§ EXERCISE
Of all the lines below, return only those starting with the line holding "The width and height of the screenshot is (1420, 737)." and going on through the line holding "Task: Select the ドライ運転 icon", exactly as written.
Start of DATASET
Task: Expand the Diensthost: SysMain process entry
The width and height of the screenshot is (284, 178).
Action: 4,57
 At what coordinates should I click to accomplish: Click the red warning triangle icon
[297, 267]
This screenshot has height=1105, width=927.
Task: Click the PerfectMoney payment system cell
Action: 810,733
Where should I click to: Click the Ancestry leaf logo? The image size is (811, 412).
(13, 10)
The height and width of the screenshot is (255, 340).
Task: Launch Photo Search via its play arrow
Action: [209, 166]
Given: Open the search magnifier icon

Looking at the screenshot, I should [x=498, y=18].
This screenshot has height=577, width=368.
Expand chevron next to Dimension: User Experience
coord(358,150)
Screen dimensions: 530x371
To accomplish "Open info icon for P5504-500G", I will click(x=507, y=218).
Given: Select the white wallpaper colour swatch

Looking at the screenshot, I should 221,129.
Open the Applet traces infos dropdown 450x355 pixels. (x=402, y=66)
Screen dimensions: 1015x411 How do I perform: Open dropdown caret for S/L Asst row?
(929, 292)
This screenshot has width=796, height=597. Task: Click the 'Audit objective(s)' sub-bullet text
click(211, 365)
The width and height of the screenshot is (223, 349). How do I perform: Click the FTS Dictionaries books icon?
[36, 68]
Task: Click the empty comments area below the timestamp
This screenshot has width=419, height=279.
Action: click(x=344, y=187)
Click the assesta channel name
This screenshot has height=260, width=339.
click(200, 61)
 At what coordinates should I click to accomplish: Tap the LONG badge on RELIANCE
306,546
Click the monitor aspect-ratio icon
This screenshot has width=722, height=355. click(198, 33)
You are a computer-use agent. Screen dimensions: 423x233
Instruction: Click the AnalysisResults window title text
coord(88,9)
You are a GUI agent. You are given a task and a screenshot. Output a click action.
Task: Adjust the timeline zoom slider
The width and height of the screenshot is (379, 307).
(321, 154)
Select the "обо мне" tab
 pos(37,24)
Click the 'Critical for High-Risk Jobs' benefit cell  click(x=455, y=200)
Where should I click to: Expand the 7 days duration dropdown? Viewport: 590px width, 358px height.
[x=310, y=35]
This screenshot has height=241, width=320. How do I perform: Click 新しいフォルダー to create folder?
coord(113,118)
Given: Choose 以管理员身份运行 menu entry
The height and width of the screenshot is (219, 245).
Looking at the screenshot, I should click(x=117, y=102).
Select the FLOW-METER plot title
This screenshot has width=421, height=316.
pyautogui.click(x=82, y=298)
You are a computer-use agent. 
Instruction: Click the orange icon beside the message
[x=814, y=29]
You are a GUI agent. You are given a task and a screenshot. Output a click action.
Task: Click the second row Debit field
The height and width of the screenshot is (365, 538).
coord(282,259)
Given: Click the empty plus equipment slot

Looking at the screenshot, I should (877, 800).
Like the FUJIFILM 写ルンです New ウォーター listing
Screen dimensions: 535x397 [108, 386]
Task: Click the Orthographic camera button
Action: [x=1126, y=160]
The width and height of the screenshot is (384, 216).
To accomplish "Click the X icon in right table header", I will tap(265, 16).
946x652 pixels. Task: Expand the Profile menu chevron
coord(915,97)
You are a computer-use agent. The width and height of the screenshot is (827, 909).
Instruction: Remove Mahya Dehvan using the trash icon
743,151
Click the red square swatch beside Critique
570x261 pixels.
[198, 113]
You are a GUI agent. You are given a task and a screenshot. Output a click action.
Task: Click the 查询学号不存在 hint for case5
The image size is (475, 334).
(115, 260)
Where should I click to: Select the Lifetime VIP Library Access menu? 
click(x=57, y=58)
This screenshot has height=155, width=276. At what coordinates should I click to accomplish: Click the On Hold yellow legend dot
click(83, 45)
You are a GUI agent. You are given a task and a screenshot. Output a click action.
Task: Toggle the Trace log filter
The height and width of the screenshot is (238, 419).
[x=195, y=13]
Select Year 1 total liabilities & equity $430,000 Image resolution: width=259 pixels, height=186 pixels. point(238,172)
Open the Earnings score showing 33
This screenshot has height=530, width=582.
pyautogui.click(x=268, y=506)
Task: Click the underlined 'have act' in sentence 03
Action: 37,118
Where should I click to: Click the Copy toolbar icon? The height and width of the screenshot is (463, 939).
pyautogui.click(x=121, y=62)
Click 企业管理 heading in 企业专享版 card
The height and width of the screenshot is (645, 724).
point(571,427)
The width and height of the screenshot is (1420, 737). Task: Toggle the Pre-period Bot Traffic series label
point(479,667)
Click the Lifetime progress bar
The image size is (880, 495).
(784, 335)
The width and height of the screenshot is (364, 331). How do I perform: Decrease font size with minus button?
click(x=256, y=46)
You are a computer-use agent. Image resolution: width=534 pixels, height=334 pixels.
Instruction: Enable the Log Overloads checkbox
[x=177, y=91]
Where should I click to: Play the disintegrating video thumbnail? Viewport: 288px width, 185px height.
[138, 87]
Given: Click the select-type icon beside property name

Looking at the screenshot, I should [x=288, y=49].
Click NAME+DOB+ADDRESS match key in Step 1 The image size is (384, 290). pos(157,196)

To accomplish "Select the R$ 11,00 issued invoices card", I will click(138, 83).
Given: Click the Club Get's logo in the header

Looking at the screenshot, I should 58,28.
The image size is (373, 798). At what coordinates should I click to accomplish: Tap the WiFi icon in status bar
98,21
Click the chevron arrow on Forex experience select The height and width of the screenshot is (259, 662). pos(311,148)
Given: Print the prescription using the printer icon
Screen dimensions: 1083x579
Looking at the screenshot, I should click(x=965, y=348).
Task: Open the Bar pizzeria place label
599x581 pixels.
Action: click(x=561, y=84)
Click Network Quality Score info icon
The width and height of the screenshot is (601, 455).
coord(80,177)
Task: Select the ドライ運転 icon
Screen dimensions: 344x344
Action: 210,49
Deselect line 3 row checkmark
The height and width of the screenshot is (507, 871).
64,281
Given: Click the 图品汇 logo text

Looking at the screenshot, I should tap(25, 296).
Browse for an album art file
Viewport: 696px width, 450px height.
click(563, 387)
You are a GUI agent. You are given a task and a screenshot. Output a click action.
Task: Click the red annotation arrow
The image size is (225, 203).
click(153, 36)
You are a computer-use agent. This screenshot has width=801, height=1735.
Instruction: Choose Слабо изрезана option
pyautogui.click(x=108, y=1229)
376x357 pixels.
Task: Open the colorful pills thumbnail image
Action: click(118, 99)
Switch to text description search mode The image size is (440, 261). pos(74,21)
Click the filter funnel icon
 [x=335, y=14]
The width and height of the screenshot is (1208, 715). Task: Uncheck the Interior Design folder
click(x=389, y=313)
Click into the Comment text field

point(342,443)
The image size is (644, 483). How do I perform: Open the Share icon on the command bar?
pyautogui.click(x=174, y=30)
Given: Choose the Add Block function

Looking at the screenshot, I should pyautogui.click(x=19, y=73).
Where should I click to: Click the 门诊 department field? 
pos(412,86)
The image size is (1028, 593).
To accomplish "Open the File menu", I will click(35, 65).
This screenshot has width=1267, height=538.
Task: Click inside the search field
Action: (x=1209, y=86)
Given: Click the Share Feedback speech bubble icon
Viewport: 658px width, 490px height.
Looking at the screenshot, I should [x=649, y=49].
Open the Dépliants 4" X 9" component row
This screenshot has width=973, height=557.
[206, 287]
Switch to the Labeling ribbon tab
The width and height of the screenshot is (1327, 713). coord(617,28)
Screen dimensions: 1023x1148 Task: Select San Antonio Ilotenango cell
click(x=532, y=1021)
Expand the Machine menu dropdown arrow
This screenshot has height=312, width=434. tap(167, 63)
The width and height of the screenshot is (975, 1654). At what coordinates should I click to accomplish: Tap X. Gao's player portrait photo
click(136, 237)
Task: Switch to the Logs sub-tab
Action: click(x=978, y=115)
End of DATASET
§ ANSWER SPACE
The width and height of the screenshot is (1420, 737). Task: Toggle the Pre-period Bot Traffic series label
point(479,667)
Click the Lifetime progress bar
The image size is (880, 495).
(784, 335)
The width and height of the screenshot is (364, 331). How do I perform: Decrease font size with minus button?
click(x=256, y=46)
You are a computer-use agent. Image resolution: width=534 pixels, height=334 pixels.
Instruction: Enable the Log Overloads checkbox
[x=177, y=91]
Where should I click to: Play the disintegrating video thumbnail? Viewport: 288px width, 185px height.
[138, 87]
Given: Click the select-type icon beside property name

Looking at the screenshot, I should [x=288, y=49].
Click NAME+DOB+ADDRESS match key in Step 1 The image size is (384, 290). pos(157,196)

To accomplish "Select the R$ 11,00 issued invoices card", I will click(138, 83).
Given: Click the Club Get's logo in the header

Looking at the screenshot, I should 58,28.
The image size is (373, 798). At what coordinates should I click to accomplish: Tap the WiFi icon in status bar
98,21
Click the chevron arrow on Forex experience select The height and width of the screenshot is (259, 662). pos(311,148)
Given: Print the prescription using the printer icon
Screen dimensions: 1083x579
Looking at the screenshot, I should click(x=965, y=348).
Task: Open the Bar pizzeria place label
599x581 pixels.
Action: click(x=561, y=84)
Click Network Quality Score info icon
The width and height of the screenshot is (601, 455).
coord(80,177)
Task: Select the ドライ運転 icon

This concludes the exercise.